I was like a bright light passing through a dark room. 
—From Faithful and Virtuous Night, an award-winning collection of poems by Louise Glück (Farrar, Straus and Giroux, 2014). This section is from the title poem, pp. 8-17. My other favorite poems in this collection are "A Sharply Worded Silence," pp. 19-21; "The Melancholy Assistant," pp. 45-46; and "A Foreshortened Journey," pp. 47-48.

She kept checking her reflection in building windows. This was our first invitation to someone's home since we'd arrived [in Germany] three months before, so I guessed Mom was feeling nervous in a good way.
         "Xin chào." Mom said the memorized Vietnamese greeting when Mrs. Nguyển opened the front door. I chimed in, "Xin chào," and Mrs. Nguyển smiled in delighted surprise. She greeted us like we were old friends she hadn't seen in years. Mr. Hồ was in the kitchen. His ruddy cheeks and boyishly mischievous face instantly won me over. Mr. Hồ was Dad's coworker, and when he discovered I'd become classmates with his son, Thuỷ, he invited our whole family to his house.
        The dinner Mr. Hồ made was simple, cozy fare. I'm not sure if you can call food "cozy," but there's no other word for it. Beef stew with tomatoes cooked over a slow fire, fragrant steamed rice, grilled prawns, sauteed vegetables, savory fried dumplings with half a lime squeezed over them. 

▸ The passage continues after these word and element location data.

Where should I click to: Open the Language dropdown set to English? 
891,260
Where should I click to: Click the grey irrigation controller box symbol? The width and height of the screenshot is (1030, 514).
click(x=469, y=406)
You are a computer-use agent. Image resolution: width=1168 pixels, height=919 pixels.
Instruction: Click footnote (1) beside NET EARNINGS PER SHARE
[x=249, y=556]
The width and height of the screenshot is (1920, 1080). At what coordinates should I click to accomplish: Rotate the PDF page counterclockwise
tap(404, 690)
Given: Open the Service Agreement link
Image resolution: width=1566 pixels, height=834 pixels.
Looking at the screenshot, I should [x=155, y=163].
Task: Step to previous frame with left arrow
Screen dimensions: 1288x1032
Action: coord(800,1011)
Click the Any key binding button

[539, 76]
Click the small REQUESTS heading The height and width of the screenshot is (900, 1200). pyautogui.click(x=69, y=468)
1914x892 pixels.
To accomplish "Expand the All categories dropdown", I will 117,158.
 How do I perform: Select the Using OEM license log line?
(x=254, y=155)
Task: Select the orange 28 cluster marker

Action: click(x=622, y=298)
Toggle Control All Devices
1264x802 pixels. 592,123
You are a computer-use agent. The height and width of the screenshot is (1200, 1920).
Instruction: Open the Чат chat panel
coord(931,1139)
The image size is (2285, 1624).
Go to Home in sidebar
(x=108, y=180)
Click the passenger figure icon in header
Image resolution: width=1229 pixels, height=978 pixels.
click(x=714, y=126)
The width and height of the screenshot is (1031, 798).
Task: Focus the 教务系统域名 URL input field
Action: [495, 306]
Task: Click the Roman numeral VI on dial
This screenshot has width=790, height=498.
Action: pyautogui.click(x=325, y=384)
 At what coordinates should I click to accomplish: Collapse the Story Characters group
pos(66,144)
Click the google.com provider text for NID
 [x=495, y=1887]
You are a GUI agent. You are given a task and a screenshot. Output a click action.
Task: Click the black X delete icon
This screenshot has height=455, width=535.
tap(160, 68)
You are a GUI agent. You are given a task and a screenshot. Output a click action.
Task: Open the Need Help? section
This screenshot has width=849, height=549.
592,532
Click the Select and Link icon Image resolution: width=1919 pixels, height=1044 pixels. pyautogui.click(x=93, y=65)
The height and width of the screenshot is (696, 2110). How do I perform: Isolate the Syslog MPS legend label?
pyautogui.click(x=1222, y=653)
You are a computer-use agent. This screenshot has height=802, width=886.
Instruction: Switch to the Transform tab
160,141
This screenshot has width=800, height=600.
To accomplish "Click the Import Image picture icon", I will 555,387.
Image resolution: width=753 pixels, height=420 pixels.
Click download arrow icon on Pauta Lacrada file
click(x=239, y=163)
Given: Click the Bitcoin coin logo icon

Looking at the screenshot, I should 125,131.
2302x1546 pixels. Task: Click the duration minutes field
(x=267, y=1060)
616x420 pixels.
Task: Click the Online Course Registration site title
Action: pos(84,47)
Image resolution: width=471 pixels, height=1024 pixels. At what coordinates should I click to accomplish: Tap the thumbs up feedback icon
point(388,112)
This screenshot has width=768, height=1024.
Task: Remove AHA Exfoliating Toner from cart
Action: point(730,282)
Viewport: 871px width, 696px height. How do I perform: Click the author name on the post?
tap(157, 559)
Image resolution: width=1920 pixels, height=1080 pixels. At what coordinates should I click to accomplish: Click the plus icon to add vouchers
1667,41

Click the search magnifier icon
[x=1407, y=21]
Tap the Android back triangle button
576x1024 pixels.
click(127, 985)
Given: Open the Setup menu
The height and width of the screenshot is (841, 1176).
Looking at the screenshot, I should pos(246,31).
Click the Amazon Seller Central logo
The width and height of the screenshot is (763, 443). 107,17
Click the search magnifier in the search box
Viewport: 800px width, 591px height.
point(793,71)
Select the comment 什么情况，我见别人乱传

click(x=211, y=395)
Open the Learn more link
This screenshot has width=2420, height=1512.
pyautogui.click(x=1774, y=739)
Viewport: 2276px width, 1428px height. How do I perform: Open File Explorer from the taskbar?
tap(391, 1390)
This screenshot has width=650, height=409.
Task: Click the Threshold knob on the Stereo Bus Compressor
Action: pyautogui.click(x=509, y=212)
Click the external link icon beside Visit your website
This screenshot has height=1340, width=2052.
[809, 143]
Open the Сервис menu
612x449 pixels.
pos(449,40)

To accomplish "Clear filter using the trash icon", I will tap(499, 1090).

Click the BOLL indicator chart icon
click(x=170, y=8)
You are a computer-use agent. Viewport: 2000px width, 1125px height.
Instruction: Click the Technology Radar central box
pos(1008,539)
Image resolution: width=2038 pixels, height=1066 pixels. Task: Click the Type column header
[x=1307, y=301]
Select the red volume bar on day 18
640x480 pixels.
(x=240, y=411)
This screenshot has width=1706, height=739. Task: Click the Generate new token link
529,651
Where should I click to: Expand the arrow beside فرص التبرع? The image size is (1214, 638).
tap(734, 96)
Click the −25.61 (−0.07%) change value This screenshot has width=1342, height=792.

—From Shoko's Smile, a collection of short stories by Choi Eunyoung, translated from the Korean by Sung Ryu (Penguin Books, 2021). This section is from "Xin Chào, Xin Chào," pp. 59-85. My other favorite story in this collection is the last one, "The Secret," pp. 232-256. 

Christine grew up very poor in Dublin. As a child, she experienced periodic bouts of homelessness. When her family was able to get public housing, it was in a neighborhood where heroin was endemic. The family eventually settled in an area where children were regularly attacked by a local pit bull and people would come running with flaming torches, because fire was one of the few things that would make the dog unclench its jaws. I grew up with a severely brain-damaged brother, whom my parents took care of at home. My brother could not walk or talk or roll over in his sleep. Some nights, we didn't have health aides and my parents stayed up to turn him from side to side so he wouldn't get bedsores. My wife and I are careful people. We feel lucky to have the lives we have, and we don't want to mess them up. Our imaginary child was not careful at all.
        Normally, it is the parents who imagine a future for the child and, through the imagining, hold open a space for the child to step into. In our case, it was the reverse.
—From "A Passage to Parenthood," published in print as "Imagining Ziggy," a personal essay by Akhil Sharma, The New Yorker (January 31, 2022), pp. 24-28.

On that occasion, maybe I interrupted her one too many times, since I liked the girl from Arles and wanted her to like me. Then Teresa turned to me, furious, seizing the bread knife and shouting: try to cut off what I'm saying one more time and I'll cut out your tongue and then some. We faced off in public as if we were alone, and today I believe we really were, such was the extent that we were absorbed with each other, for good and for ill. Our acquaintances were there, sure, and the girl from Arles, but they were inessential figures, all that mattered was our ongoing attraction and repulsion. It was as if our boundless admiration for each other only served to ascertain that we loathed each other, and vice versa.
—From Trust, a novel by Domenico Starnone, translated from the Italian by Jhumpa Lahiri (Europa Editions, 2021). This segment appears on page 15.